• **TASK PROMPT**
Take the lines from the one containing "Task: Select the" through the end of the material and write them out exactly, omitting pictures.

• **SOURCE INFORMATION**
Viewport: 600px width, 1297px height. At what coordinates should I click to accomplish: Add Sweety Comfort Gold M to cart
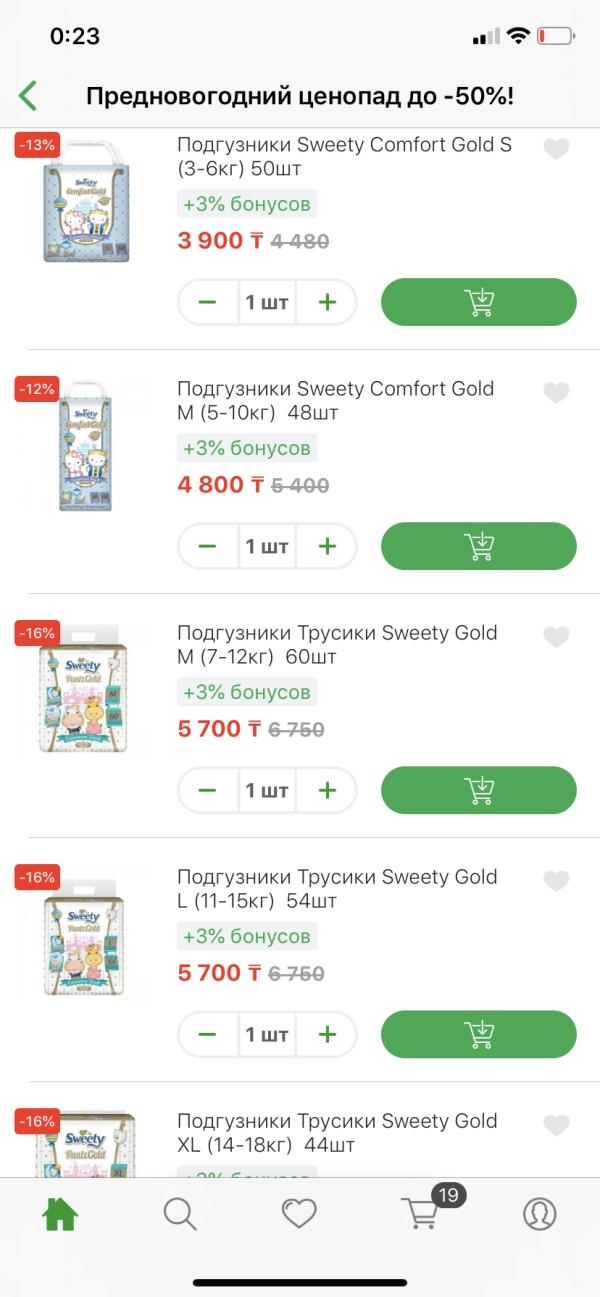point(479,546)
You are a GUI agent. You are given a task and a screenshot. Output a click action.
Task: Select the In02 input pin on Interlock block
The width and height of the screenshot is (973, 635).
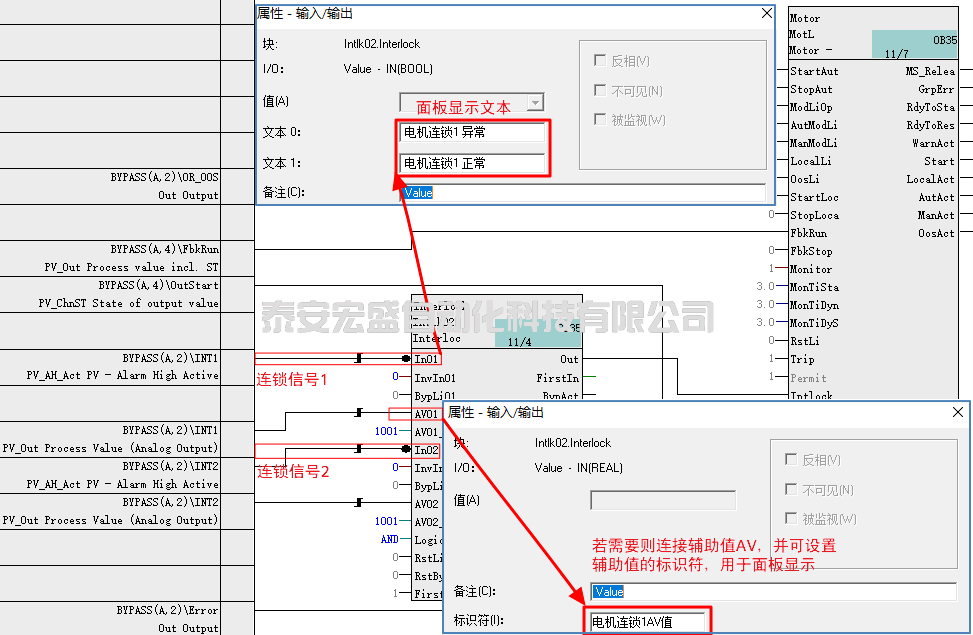426,450
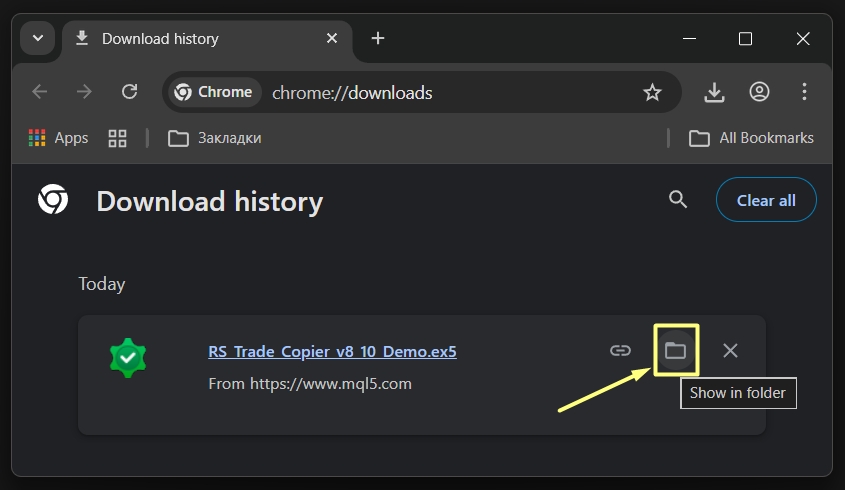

• **YOUR RESPONSE**
Task: Select the In02 input pin on Interlock block
The width and height of the screenshot is (973, 635).
426,450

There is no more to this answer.